Further, the decoder includes: the decoding device comprises n decoding blocks and a 3D convolutional layer, wherein the n decoding blocks are connected in reverse order and then are adjacent to the 3D convolutional layer, an upper sampling layer is arranged between every two adjacent decoding blocks, the upper sampling layer is used for increasing the size of each dimension of characteristics by one time under the condition that the number of characteristic channels is kept unchanged, and the 3D convolutional layer is used for adjusting the number of the channels of the output characteristics of the first decoding block to be consistent with the number of the brain tumor segmentation results.

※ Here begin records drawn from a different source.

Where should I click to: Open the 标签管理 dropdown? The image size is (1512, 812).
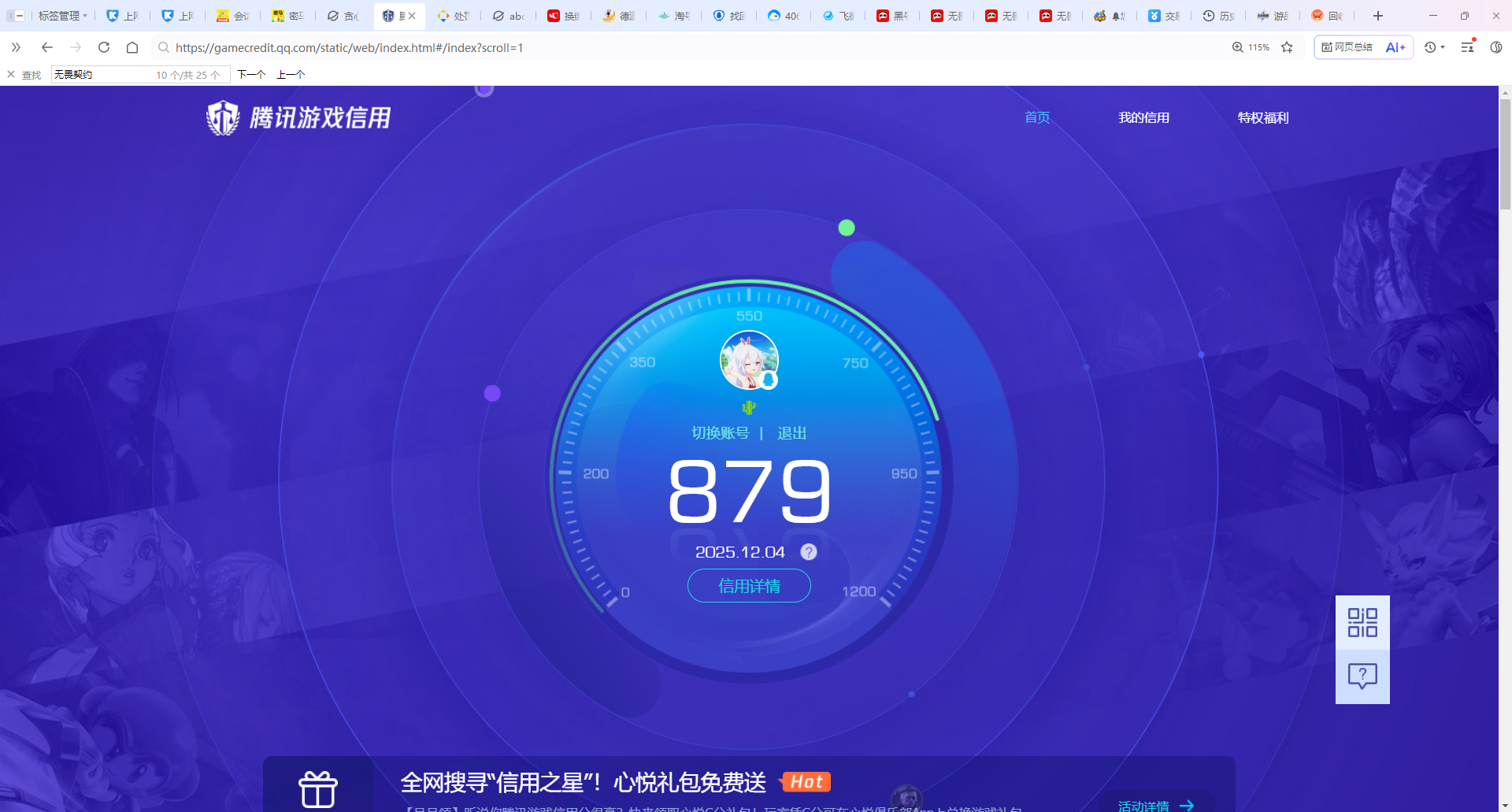62,15
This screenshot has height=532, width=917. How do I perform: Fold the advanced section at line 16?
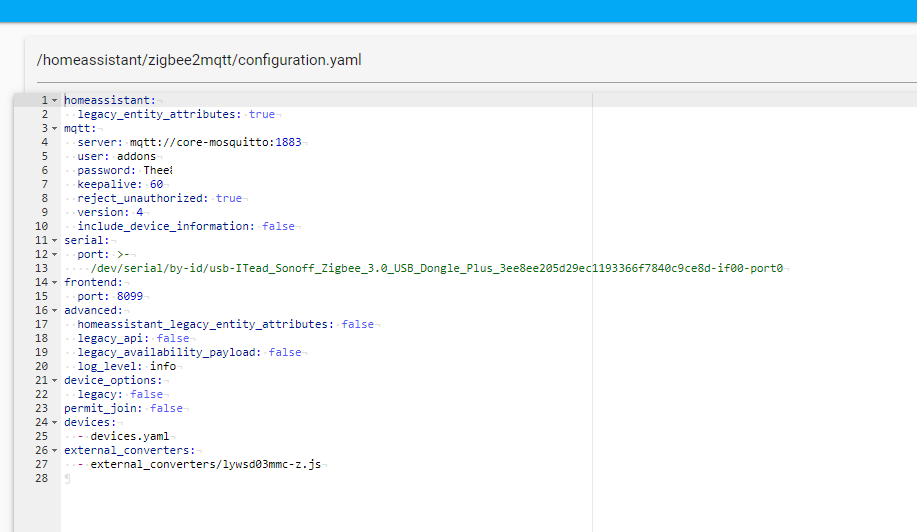click(x=54, y=311)
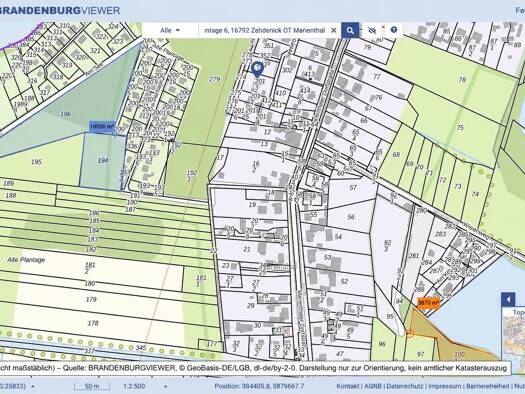
Task: Click the overview map thumbnail
Action: (x=514, y=334)
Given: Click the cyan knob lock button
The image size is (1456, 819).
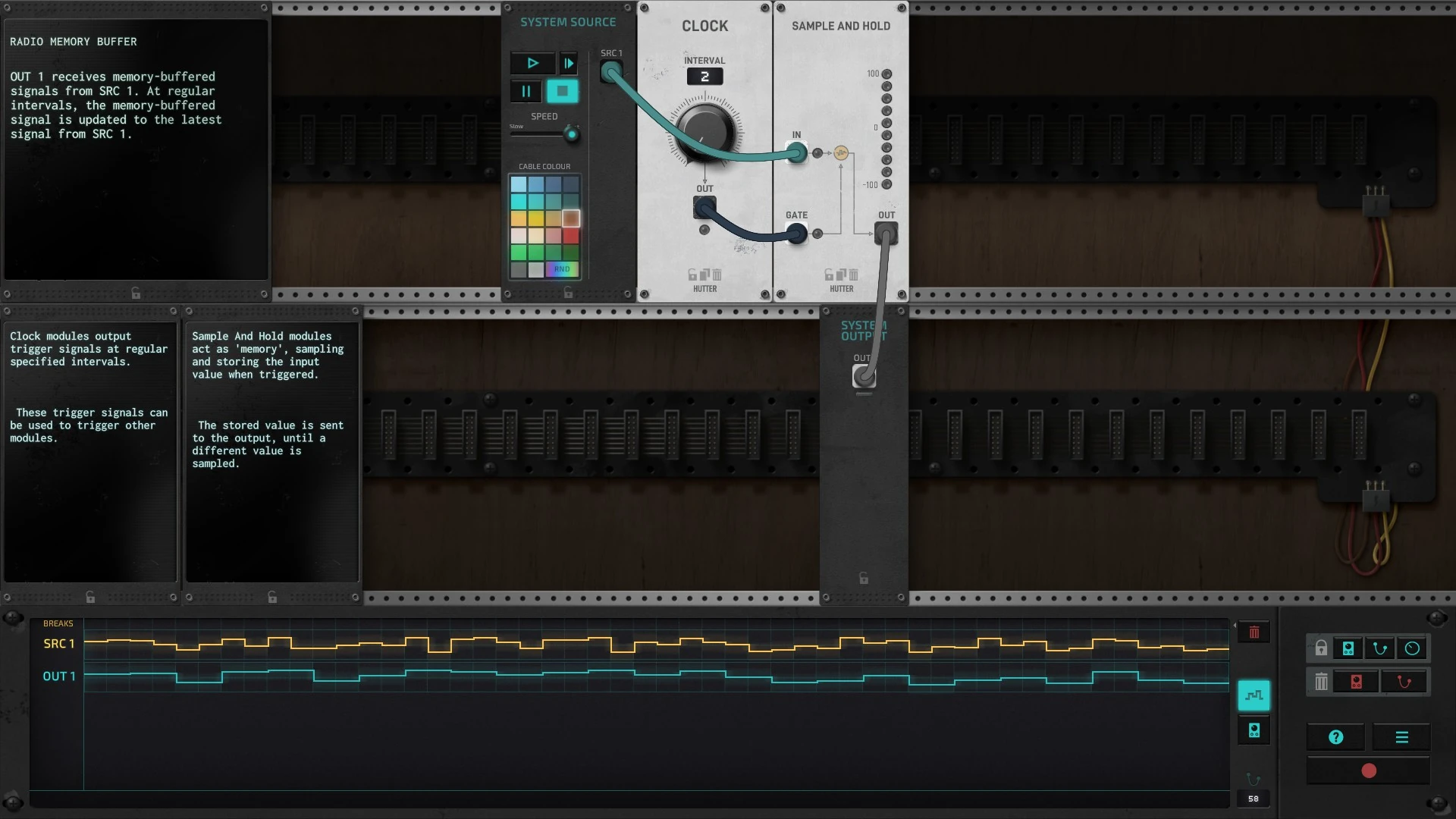Looking at the screenshot, I should pos(1412,648).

Further, the nth decoding block receives the output of the encoder, and the rest of the decoding blocks respectively receive the output of the spatial feature attention module.

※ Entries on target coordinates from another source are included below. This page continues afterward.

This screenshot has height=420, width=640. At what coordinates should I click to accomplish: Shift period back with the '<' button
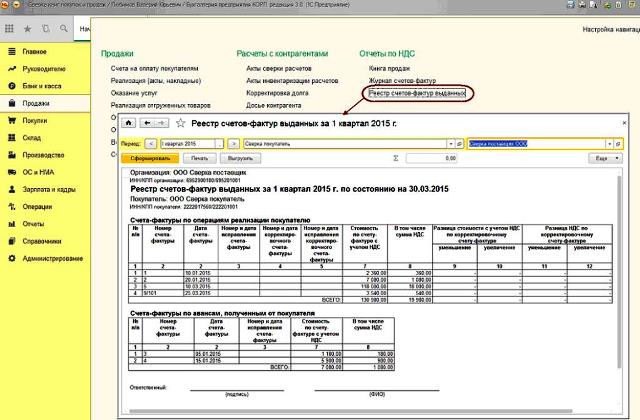(x=151, y=143)
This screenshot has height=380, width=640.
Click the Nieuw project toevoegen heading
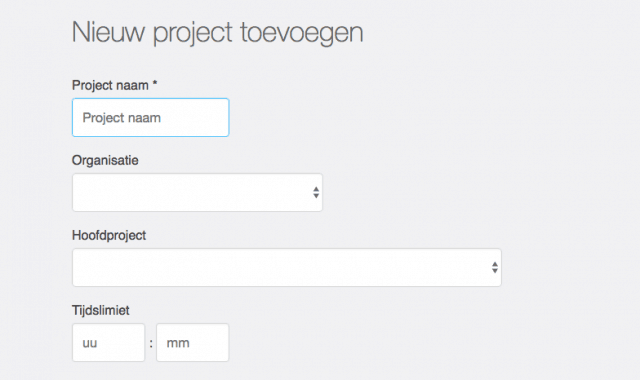[x=218, y=33]
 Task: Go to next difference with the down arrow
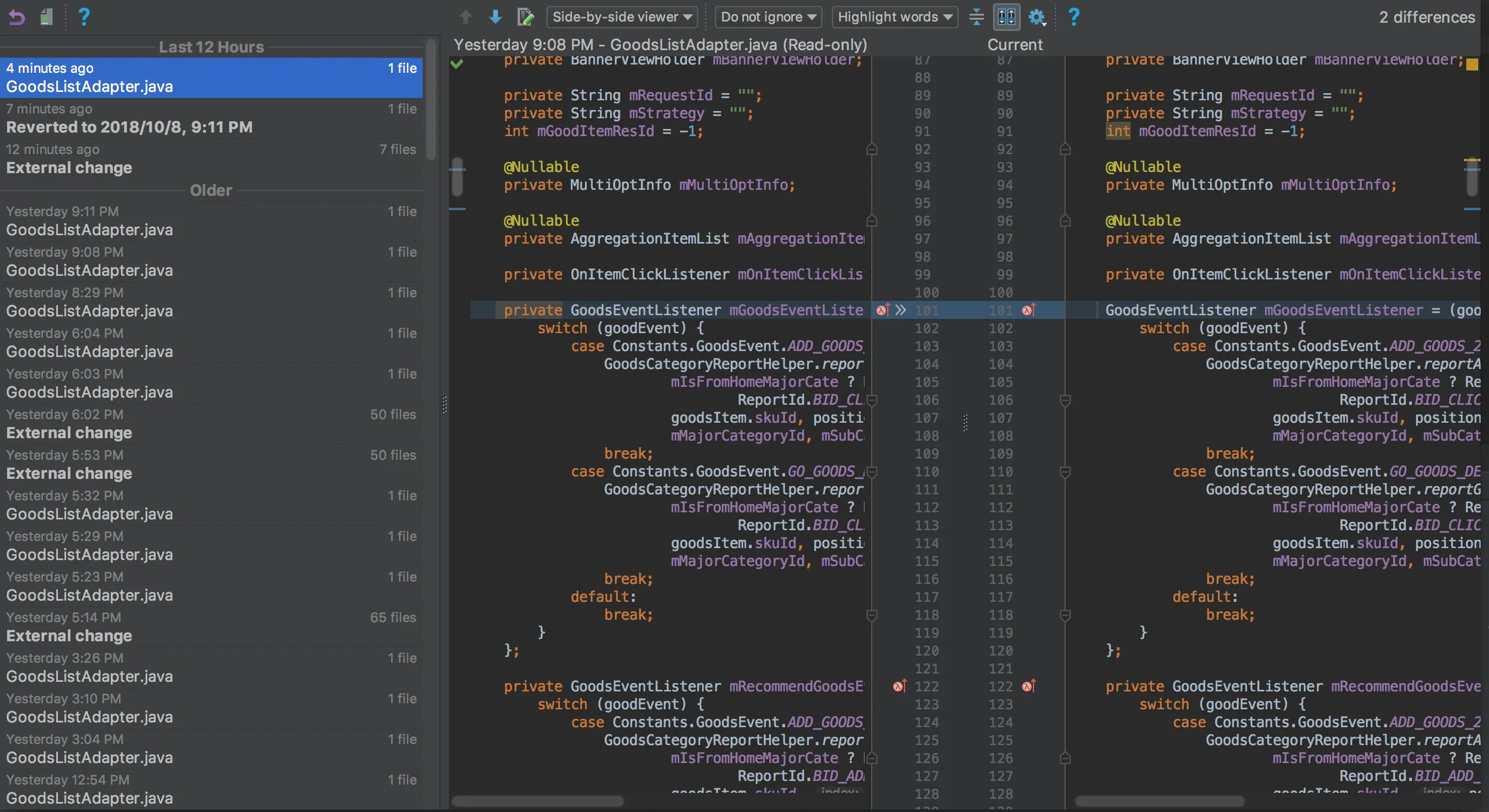pos(495,17)
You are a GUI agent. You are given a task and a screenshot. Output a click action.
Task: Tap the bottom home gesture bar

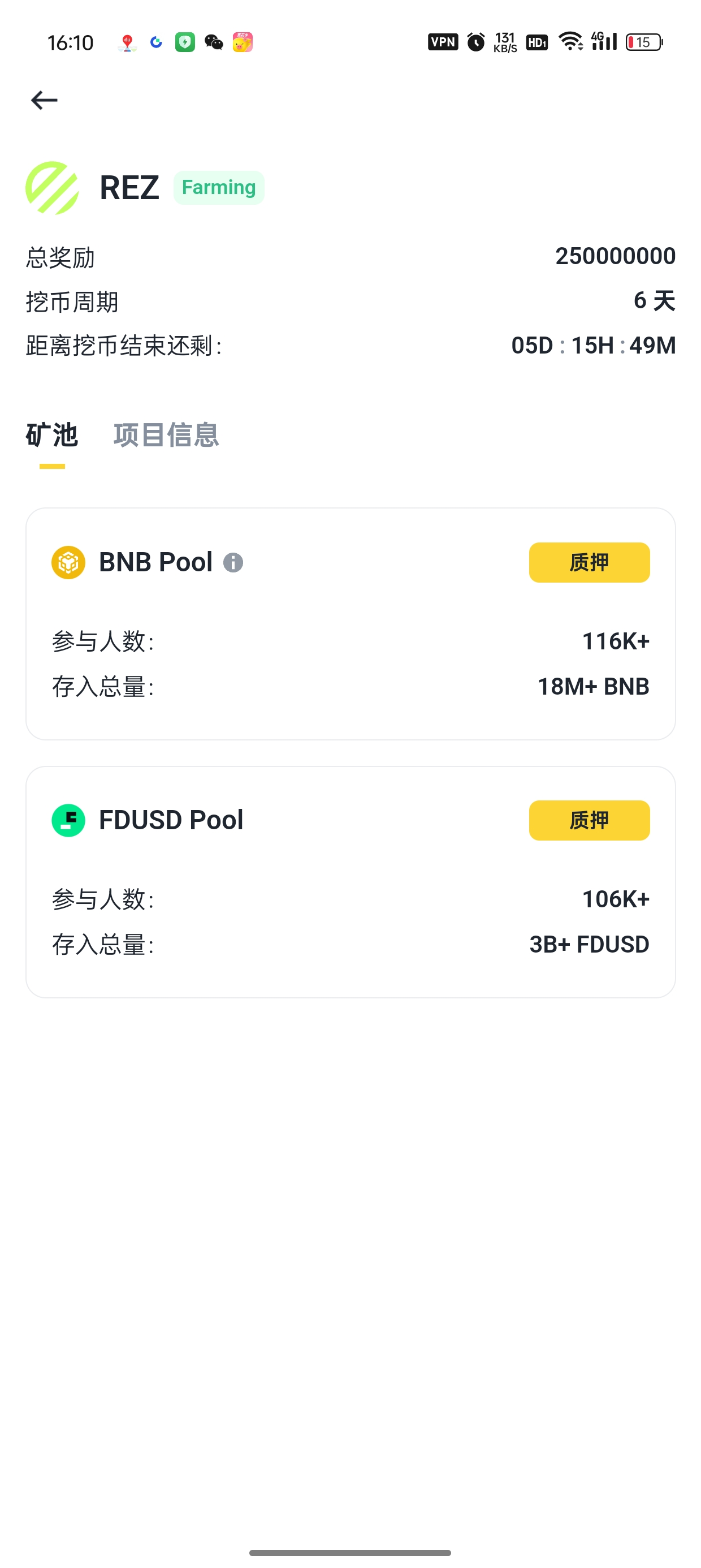pos(350,1553)
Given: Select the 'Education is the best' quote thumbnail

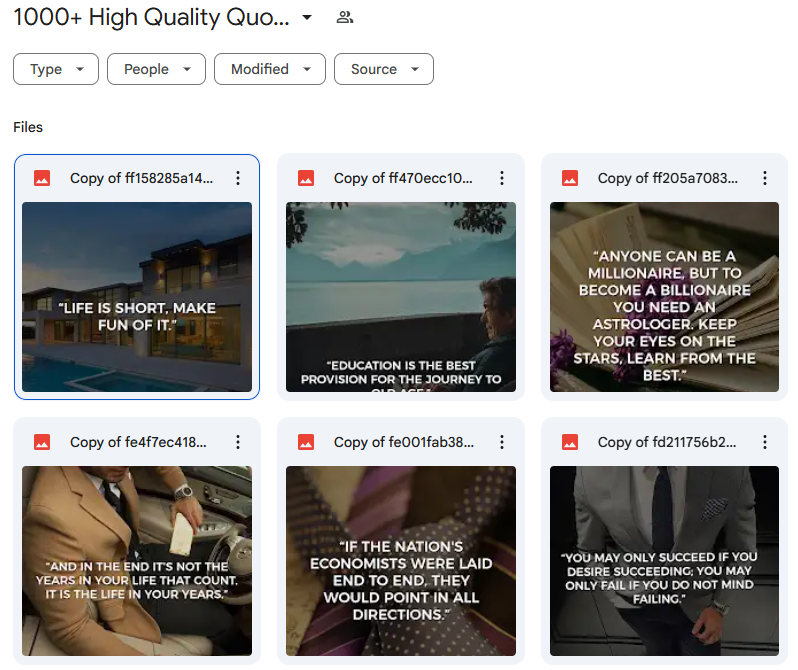Looking at the screenshot, I should click(401, 297).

According to a second aspect of the embodiments of the present application, there is provided a brain tumor segmentation apparatus based on a spatial feature attention mechanism, including:

the acquisition module is used for acquiring a test set and a training set of a four-mode brain MRI sequence;

the building module is used for building a spatial feature attention U-shaped network;

the training module is used for training the spatial feature attention U-shaped network by utilizing the training set;

the output module is used for inputting the test set into the trained spatial characteristic attention U-shaped network to obtain a brain tumor segmentation result;

According to a third aspect of embodiments of the present application, there is provided an electronic apparatus, including:

one or more processors;

a memory for storing one or more programs;

when executed by the one or more processors, cause the one or more processors to implement a method as described in the first aspect.

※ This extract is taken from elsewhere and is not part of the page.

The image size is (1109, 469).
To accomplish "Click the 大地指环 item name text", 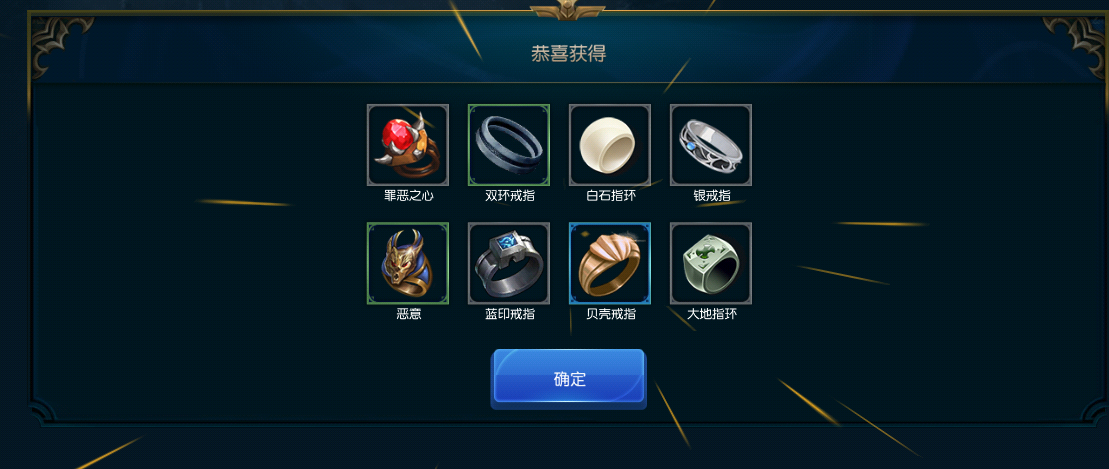I will [x=712, y=314].
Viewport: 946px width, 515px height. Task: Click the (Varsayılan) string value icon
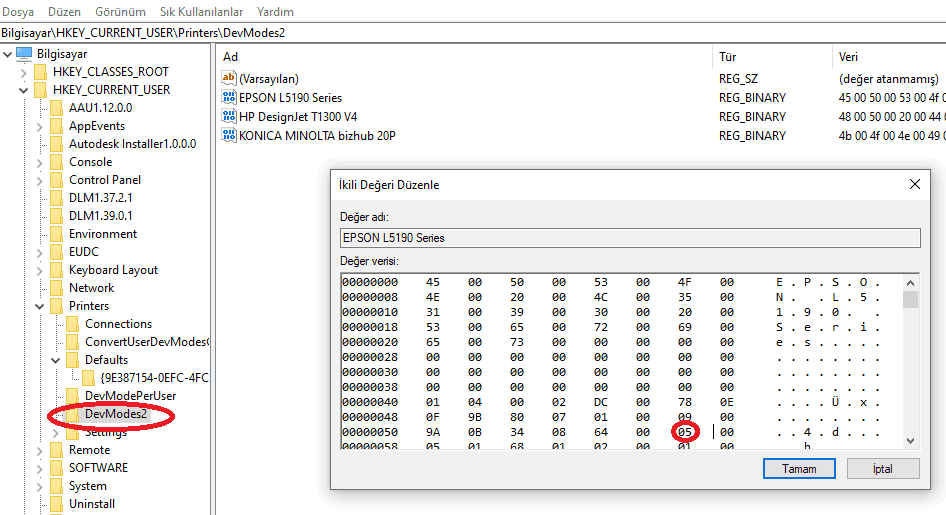229,79
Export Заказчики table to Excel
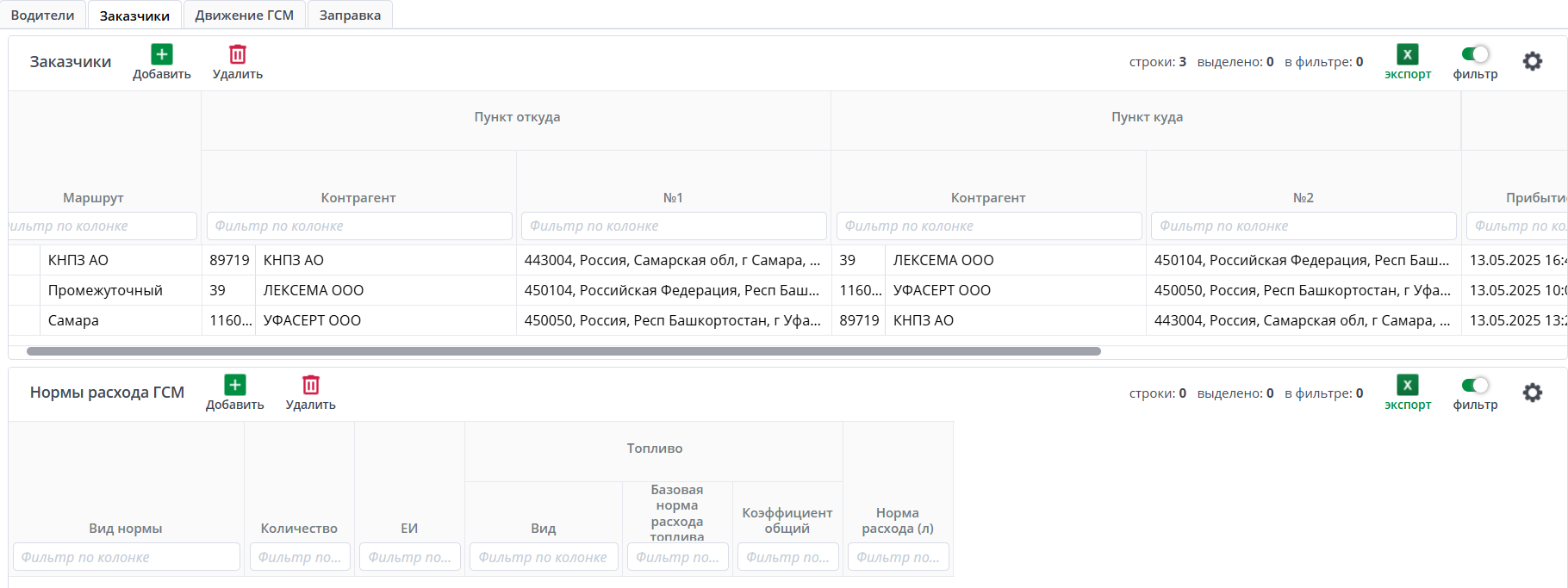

According to a fourth aspect of embodiments herein, there is provided a computer readable storage medium having stored thereon computer instructions which, when executed by a processor, implement the steps of the method according to the first aspect.

The technical scheme provided by the embodiment of the application can have the following beneficial effects:

according to the embodiment, the four-mode brain MRI sequence is input into the trained spatial feature attention U-shaped network, and the brain tumor segmentation result is obtained. Although the U-shaped structure (also known as U-Net) has become a de facto standard in various medical image segmentation tasks and has enjoyed great success. However, in the segmentation of brain tumors, due to the difference in the structural shape, location and resolution difficulty of the tumor, it is difficult to obtain better results with U-Net. How to make the model better judge the brain tumor position and improve the model identification accuracy rate is very important for a good model. The spatial feature attention module is designed to solve the problem and consists of a spatial attention submodule and a feature attention submodule, the feature attention submodule can help a model to pay attention to features related to tumor recognition and ignore irrelevant features so as to improve the accuracy of the model in judging the brain tumor, the spatial attention submodule can help the model to pay attention to the spatial position of the tumor features so as to improve the positioning accuracy of the model in judging the brain tumor, the combination of the two can well solve the problem that due to the difference of structural shape, position and resolution difficulty of the brain tumor, U-Net is difficult to obtain a better result, the performance of 3D U-Net on a Dice coefficient and sensitivity is greatly improved, and experiments on a BraTs2020 data set also prove the point.

It is to be understood that both the foregoing general description and the following detailed description are exemplary and explanatory only and are not restrictive of the application.

Drawings

The accompanying drawings, which are incorporated in and constitute a part of this specification, illustrate embodiments consistent with the present application and together with the description, serve to explain the principles of the application.

Fig. 1 is a flow chart illustrating a brain tumor segmentation method based on a spatial feature attention mechanism according to an exemplary embodiment.

Fig. 2 is a diagram illustrating a spatial feature attention U-type network architecture according to an exemplary embodiment.

Fig. 3 is a block diagram of an encoder shown in accordance with an example embodiment.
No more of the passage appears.